Bislang kommunizierte das Bildungsministerium diese neue Regelung noch nicht breit. Damit Menschen mit Unterstützungsbedarf dieses Unterstützungsangebot auch in Anspruch nehmen können, müssen sie über die Änderungen informiert werden – und zwar umfassend.
Stellungnahmen zum Erlass des Bildungsministeriums
„Der aktuelle Erlass des Bildungsministeriums ist zu begrüßen. Es bleibt jedoch abzuwarten, wie dieser umgesetzt wird“, erklärt Behindertenanwältin Christine Steger.

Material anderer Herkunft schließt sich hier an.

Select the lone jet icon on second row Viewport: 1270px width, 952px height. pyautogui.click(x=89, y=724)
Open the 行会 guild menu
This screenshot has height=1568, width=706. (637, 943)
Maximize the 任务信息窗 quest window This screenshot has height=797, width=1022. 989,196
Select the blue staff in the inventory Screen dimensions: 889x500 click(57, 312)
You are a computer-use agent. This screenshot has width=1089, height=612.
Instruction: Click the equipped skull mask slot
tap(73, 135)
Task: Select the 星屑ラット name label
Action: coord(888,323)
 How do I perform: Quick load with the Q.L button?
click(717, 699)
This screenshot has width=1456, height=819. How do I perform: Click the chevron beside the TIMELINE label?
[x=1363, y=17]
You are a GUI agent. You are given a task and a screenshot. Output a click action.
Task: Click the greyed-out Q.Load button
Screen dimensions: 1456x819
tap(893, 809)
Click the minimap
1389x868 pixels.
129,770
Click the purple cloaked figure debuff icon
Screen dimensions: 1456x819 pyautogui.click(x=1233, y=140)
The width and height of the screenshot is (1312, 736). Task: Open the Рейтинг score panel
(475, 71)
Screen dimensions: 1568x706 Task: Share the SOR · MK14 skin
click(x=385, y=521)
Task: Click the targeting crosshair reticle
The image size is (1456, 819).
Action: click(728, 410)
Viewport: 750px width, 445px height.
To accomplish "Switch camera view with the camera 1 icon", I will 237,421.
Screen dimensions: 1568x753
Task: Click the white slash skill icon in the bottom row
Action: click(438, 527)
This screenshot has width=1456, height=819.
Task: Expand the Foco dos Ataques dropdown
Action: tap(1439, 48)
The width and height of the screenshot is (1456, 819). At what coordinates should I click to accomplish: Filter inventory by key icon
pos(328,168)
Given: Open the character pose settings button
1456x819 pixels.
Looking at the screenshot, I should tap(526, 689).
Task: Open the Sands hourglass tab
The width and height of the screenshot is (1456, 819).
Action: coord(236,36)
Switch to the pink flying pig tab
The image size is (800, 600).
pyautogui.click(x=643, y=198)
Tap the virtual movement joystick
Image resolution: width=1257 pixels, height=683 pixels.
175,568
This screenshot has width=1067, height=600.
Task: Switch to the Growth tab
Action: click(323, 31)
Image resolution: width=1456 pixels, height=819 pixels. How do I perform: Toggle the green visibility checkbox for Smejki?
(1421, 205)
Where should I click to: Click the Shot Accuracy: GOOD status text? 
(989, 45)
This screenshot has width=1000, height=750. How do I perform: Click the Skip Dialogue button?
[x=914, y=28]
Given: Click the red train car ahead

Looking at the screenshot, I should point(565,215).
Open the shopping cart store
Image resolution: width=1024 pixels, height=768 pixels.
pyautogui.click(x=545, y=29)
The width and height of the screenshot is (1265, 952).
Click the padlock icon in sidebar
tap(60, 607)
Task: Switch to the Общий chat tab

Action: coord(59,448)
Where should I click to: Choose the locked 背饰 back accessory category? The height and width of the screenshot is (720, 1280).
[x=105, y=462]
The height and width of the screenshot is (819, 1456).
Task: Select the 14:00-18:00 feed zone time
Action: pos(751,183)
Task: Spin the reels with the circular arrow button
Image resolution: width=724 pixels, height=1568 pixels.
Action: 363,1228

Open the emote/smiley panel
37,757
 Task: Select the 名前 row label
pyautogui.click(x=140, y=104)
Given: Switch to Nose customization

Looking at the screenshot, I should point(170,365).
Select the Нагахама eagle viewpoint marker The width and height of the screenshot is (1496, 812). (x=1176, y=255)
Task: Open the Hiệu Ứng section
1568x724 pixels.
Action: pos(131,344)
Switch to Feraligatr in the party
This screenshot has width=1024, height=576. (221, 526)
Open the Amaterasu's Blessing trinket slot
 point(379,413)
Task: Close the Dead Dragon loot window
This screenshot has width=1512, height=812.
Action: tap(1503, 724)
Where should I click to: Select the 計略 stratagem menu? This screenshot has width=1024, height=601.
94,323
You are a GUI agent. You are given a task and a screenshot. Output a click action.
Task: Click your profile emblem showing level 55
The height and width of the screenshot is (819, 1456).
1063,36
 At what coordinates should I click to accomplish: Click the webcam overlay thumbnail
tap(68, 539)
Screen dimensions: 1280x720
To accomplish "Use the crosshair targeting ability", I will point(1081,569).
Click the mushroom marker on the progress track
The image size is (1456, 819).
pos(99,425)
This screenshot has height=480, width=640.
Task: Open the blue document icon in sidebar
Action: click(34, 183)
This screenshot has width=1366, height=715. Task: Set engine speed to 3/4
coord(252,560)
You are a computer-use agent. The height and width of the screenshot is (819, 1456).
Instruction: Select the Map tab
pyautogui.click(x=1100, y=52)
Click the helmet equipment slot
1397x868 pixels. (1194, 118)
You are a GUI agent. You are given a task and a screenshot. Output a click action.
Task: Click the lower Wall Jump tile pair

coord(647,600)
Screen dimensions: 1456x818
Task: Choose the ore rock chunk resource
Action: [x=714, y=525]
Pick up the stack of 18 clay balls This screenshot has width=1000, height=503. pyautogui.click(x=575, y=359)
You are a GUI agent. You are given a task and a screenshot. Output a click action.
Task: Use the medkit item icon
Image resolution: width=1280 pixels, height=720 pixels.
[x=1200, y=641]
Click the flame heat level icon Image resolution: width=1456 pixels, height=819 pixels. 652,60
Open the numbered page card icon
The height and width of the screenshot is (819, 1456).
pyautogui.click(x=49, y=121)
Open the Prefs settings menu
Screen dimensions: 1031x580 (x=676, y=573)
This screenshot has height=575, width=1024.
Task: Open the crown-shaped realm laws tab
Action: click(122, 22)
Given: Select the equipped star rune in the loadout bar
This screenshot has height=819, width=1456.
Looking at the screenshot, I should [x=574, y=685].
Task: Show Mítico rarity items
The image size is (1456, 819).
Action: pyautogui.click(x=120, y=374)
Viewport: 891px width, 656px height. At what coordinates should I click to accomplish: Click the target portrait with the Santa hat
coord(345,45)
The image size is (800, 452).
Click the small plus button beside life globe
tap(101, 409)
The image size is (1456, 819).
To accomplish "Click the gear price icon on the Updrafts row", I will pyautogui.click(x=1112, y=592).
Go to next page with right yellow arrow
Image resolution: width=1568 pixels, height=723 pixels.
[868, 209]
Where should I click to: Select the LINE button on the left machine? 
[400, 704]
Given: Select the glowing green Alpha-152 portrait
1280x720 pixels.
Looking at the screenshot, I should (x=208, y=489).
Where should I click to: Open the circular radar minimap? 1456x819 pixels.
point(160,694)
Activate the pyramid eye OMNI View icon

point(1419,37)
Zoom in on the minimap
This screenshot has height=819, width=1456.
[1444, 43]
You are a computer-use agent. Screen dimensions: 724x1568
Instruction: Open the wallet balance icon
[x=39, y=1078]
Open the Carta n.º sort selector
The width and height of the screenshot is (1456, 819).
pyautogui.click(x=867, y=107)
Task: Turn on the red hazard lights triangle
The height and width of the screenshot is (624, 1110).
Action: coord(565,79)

„Mit dem neuen Erlass für Persönliche Assistenz in Bundesschulen ist ein wichtiger Schritt getan. Unser Ziel muss jedoch sein, dass Persönliche Assistenz bedarfsgerecht allen Schüler*innen zur Verfügung steht, und nicht nur in den Bundesschulen.
Um dies zu erreichen, ist es notwendig, die Persönliche Assistenz für Schulen in die Bundesrichtlinie zur Harmonisierung der Persönlichen Assistenz aufzunehmen“, betont Roswitha Schachinger, Vizepräsidentin des Österreichischen Behindertenrates.
„Ich freue mich über das Einlenken des Bildungsministers und die Neuregelung der Persönlichen Assistenz an Bundesschulen. Damit ist zumindest eine Grundlage geschaffen, damit Schüler*innen mit einer Sinnesbehinderung oder im Autismus-Spektrum nicht mehr von vornherein von bedarfsgerechter Persönlicher Assistenz ausgeschlossen werden“, erklärt Theresa Hammer vom Klagsverband.
„Beratungsstellen und betroffene Familien müssen von diesen neuen Möglichkeiten wissen, sonst kommt es wieder zu diskriminierenden Ausschlüssen. Und die Bildungsdirektionen und Schulen sind auf Basis des neuen Erlasses nun gefordert, tatsächlich für bedarfsgerechte Unterstützungsmöglichkeiten zu sorgen“, so Hammer.
„Von einem inklusiven Bildungssystem, wie es die UN-Behindertenrechtskonvention fordert, sind wir trotz der Besserung im Bereich der Persönlichen Assistenz an Bundesschulen aktuell weit entfernt. Der Erlass wird vom Unabhängigen Monitoringausschuss begrüßt. Diesem Schritt müssen nun dringend weitere Maßnahmen des Bildungsministeriums folgen“, verdeutlicht Tobias Buchner vom Unabhängigen Monitoringausschuss.
„BIZEPS – Zentrum für Selbstbestimmtes Leben ist erfreut, dass der Klagsverband die Klage gewonnen hat und nun mit dem neuen Erlass ein Schritt in die richtige Richtung gemacht wurde. Es bleibt jedoch abzuwarten, ob die Umsetzung in der Praxis tatsächlich den Bedürfnissen der Schüler*innen mit Behinderungen gerecht wird“, sagt BIZEPS-Obmann Martin Ladstätter.
Der Erlass wurde am 17. September 2023 herausgegeben und erst nach Urgenz durch BIZEPS am 10. November 2023 auf der Website des Bildungsministeriums veröffentlicht.